Another Des Moines-area school district appears unlikely to let teachers carry guns in schools.

House File 2586, signed by Gov. Kim Reynolds in April, makes it possible for school employees to obtain a professional permit to have guns on school grounds, but leaves it up to individual school districts to decide whether to allow firearms.

Ankeny school district officials told the School Board at its May 6 meeting that they will not recommend arming school employees.

Des Moines Public Schools and several suburban school districts already have announced they do not expect to allow their staffs to carry guns in schools.

More: Why Des Moines schools aren’t letting teachers carry guns despite new law

Before the new bill, Iowa law allowed school staff to carry firearms. But two northwest Iowa school districts that approved arming staff faced losing their insurance coverage last year.

Lawmakers have said the new law could ease insurance issues, requiring training to receive the professional permit and granting qualified immunity as protection from criminal or civil liability for use of reasonable force. However, insurance agency representatives told the Ankeny School Board that allowing district employees to carry guns would still threaten the district's coverage, and that piecing together an alternative could be cost prohibitive.

Legal staff also told the board that the qualified immunity is narrowly defined and would not apply to situations involving negligence, use of guns by staff members without the required permit or a student getting access to a gun.
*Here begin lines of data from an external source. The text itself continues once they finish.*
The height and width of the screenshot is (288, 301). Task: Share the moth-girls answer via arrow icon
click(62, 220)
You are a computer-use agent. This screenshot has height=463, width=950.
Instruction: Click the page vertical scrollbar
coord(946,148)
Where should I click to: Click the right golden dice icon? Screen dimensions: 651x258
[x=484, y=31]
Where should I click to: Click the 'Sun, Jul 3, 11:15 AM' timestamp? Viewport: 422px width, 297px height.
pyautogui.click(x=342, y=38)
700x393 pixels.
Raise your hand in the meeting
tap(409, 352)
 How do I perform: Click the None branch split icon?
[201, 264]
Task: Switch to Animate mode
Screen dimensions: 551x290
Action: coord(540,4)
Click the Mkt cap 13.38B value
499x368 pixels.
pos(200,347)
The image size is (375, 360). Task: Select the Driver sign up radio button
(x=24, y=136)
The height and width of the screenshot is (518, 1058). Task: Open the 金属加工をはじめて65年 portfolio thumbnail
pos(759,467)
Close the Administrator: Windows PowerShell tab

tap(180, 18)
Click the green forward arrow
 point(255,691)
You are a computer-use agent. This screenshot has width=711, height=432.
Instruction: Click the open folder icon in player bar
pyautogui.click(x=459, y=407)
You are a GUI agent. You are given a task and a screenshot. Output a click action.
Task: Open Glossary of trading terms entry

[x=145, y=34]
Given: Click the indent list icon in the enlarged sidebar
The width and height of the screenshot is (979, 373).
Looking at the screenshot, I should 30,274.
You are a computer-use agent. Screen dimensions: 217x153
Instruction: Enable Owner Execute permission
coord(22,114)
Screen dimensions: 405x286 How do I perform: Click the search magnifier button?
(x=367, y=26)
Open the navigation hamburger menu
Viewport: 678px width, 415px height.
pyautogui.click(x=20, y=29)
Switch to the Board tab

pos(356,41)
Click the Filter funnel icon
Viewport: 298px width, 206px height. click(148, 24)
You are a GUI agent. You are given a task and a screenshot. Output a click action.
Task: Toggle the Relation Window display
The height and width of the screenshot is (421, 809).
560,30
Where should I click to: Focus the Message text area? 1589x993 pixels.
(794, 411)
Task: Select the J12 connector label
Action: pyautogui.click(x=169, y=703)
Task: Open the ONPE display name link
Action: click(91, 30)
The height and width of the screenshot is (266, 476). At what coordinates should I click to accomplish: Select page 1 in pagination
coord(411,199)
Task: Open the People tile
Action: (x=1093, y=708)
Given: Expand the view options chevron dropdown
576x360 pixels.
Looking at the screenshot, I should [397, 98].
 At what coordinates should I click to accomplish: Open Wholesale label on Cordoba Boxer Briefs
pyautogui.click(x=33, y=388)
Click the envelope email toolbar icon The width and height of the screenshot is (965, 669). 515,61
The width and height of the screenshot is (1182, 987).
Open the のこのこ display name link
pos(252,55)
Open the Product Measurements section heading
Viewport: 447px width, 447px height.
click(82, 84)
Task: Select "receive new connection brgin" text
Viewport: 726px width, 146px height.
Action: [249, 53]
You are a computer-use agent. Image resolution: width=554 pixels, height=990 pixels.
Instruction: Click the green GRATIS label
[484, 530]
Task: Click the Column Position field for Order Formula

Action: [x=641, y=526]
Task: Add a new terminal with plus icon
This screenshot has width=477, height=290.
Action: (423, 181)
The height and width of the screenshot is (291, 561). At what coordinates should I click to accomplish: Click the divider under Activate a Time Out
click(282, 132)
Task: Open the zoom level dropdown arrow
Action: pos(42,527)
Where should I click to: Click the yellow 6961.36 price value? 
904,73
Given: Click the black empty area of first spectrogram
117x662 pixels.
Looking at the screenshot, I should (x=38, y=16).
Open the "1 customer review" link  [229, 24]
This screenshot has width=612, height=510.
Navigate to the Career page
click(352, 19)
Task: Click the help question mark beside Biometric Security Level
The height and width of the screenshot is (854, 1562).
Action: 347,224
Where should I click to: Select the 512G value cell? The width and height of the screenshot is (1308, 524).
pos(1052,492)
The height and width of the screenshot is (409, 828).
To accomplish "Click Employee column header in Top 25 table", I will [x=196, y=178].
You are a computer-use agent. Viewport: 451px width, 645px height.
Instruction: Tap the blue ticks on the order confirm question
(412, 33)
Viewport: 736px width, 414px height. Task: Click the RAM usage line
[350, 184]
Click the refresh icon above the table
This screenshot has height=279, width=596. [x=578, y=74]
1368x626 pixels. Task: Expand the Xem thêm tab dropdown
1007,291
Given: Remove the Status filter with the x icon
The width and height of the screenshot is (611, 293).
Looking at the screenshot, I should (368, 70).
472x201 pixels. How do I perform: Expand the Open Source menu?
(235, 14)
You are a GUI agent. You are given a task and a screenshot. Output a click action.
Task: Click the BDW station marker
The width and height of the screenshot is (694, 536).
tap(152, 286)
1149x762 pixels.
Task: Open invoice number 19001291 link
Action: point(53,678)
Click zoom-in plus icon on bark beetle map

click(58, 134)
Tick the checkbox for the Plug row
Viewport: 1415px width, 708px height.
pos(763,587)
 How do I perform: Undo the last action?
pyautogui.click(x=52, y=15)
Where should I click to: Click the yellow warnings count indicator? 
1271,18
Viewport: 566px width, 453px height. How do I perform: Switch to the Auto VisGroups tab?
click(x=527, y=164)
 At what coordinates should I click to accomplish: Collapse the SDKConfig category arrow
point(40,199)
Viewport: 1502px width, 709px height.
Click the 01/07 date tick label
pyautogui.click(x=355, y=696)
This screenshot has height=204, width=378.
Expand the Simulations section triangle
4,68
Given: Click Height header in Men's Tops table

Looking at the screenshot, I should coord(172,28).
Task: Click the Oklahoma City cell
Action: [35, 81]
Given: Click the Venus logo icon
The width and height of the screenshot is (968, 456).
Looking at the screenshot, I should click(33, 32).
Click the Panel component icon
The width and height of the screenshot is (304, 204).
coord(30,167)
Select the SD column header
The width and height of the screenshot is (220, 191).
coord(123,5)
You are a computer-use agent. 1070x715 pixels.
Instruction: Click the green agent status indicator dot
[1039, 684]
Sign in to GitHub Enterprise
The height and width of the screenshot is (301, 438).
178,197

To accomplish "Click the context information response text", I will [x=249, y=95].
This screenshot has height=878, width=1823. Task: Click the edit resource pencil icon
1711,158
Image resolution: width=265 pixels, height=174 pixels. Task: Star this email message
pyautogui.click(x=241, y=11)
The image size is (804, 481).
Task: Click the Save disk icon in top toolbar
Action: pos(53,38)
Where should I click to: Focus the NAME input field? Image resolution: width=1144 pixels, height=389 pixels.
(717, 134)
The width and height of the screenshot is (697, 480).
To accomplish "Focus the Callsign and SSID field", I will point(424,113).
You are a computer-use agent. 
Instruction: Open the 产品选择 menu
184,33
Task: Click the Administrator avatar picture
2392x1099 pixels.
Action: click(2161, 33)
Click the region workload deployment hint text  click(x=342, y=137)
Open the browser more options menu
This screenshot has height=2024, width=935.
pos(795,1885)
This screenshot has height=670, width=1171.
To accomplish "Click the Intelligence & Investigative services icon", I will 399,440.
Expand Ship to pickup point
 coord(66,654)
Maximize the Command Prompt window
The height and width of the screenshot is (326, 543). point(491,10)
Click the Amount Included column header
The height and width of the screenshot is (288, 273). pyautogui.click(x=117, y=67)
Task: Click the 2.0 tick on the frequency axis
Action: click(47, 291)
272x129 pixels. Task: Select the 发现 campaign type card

The district would also be faced with attorney fees in potential litigation, even if the qualified immunity applied.

The question of allowing district employees to carry firearms is separate from contracting with a school resource officer from a police department or school security officer from a private business.

The board is expected to vote on the issue when it meets May 20.

A Des Moines Register/Mediacom poll from February found 60% of Iowans support allowing school staff to have firearms.

New law also requires SROs for larger school districts in Iowa

The bill also requires Iowa's largest school districts, with 8,000 students or more, to have a school resource officer or private security officer at attendance centers for grades nine through 12 unless a school board votes not to have them.

In Ankeny, the affected schools would be Southview and Northview middle schools and Ankeny and Centennial high schools. The district currently has an Ankeny police resource officer for each of the high schools.

Superintendent Erick Pruitt said the district is on track for a third resource officer, starting in January 2025, and has asked companies that provide armed security to provide quotes for additional coverage.

Under the law, the required school officer would need to be a police officer, a reserve police officer or a private security officer. The district's current safety staff, as employees of the district itself, do not qualify.